▶ MATERIAL FOR THE TASK
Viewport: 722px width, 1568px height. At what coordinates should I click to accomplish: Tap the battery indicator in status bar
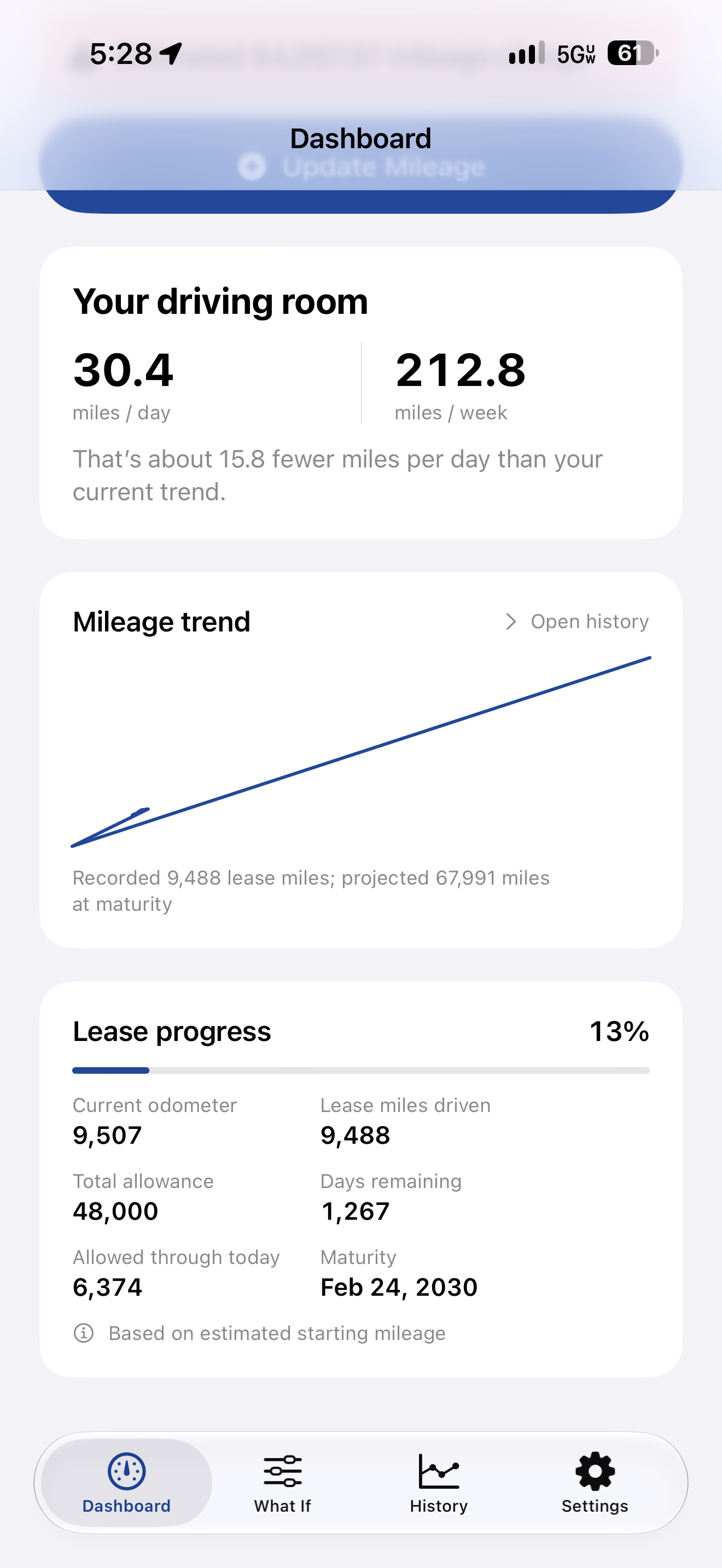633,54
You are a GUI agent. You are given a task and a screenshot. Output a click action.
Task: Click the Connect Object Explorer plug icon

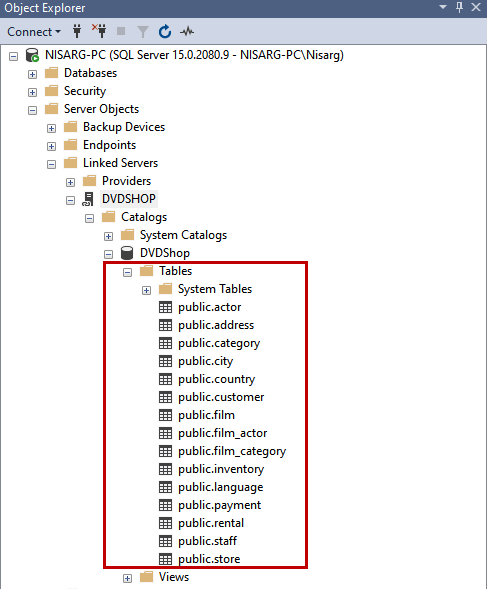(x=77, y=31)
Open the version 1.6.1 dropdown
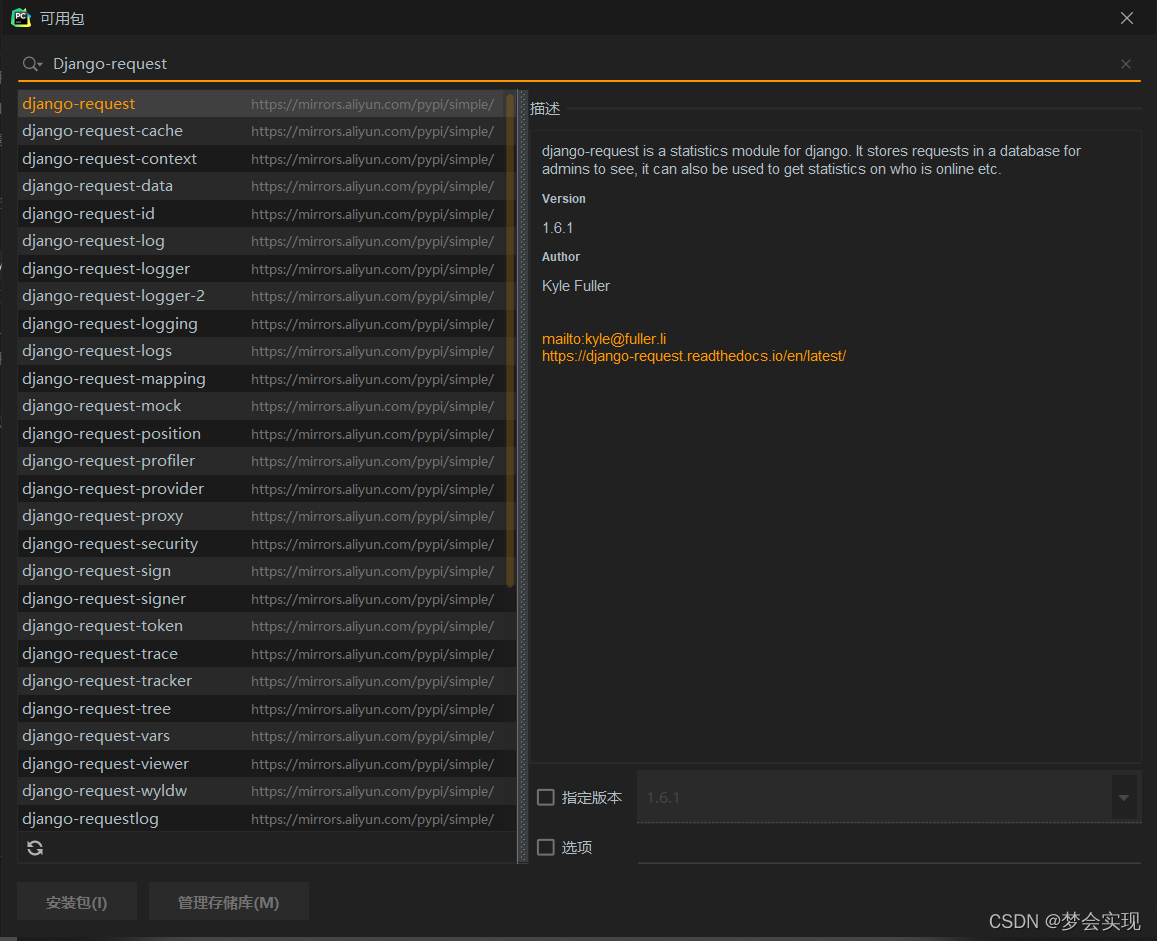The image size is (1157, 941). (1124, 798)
* * *
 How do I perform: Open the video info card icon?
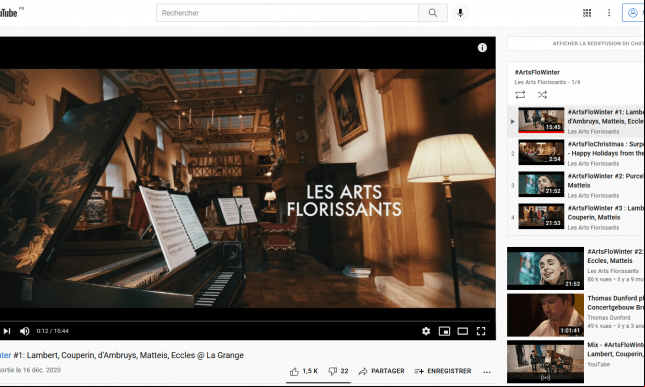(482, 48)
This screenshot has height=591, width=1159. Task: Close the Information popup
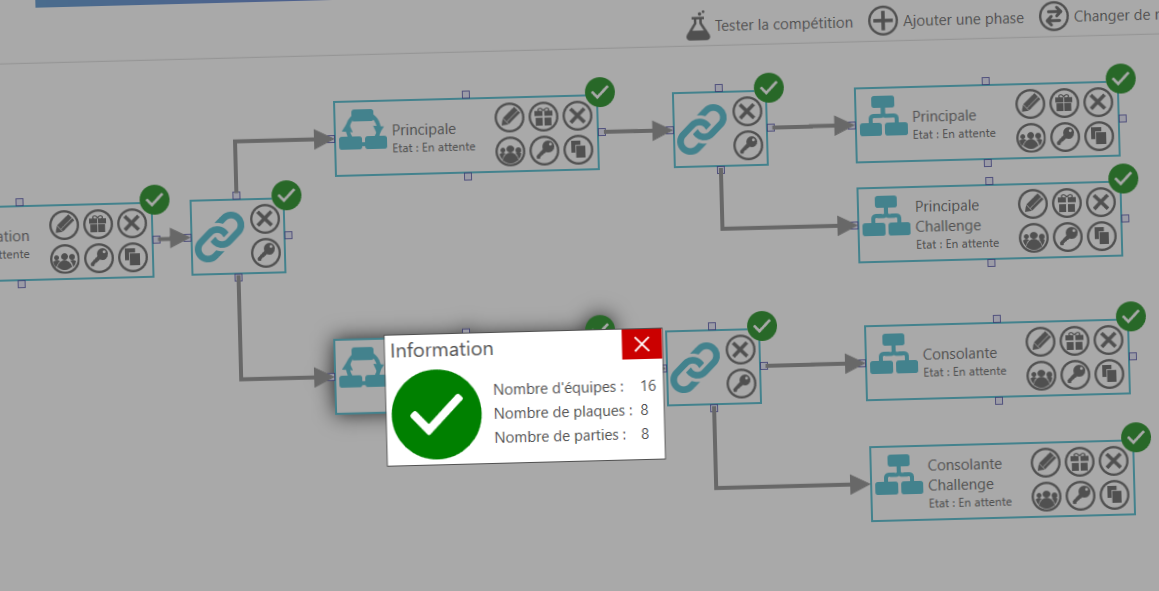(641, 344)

▶ WHAT IS EXPECTED
Both the line containing "Viewport: 722px width, 1568px" and the line containing "You are a GUI" above belong in the output, as do the lines between them. Print them exactly, without pictures.

▶ ANSWER SECTION
Viewport: 722px width, 1568px height. At what coordinates should I click to accomplish: Tap the battery indicator in status bar
633,54
You are a GUI agent. You are given a task and a screenshot. Output a click action.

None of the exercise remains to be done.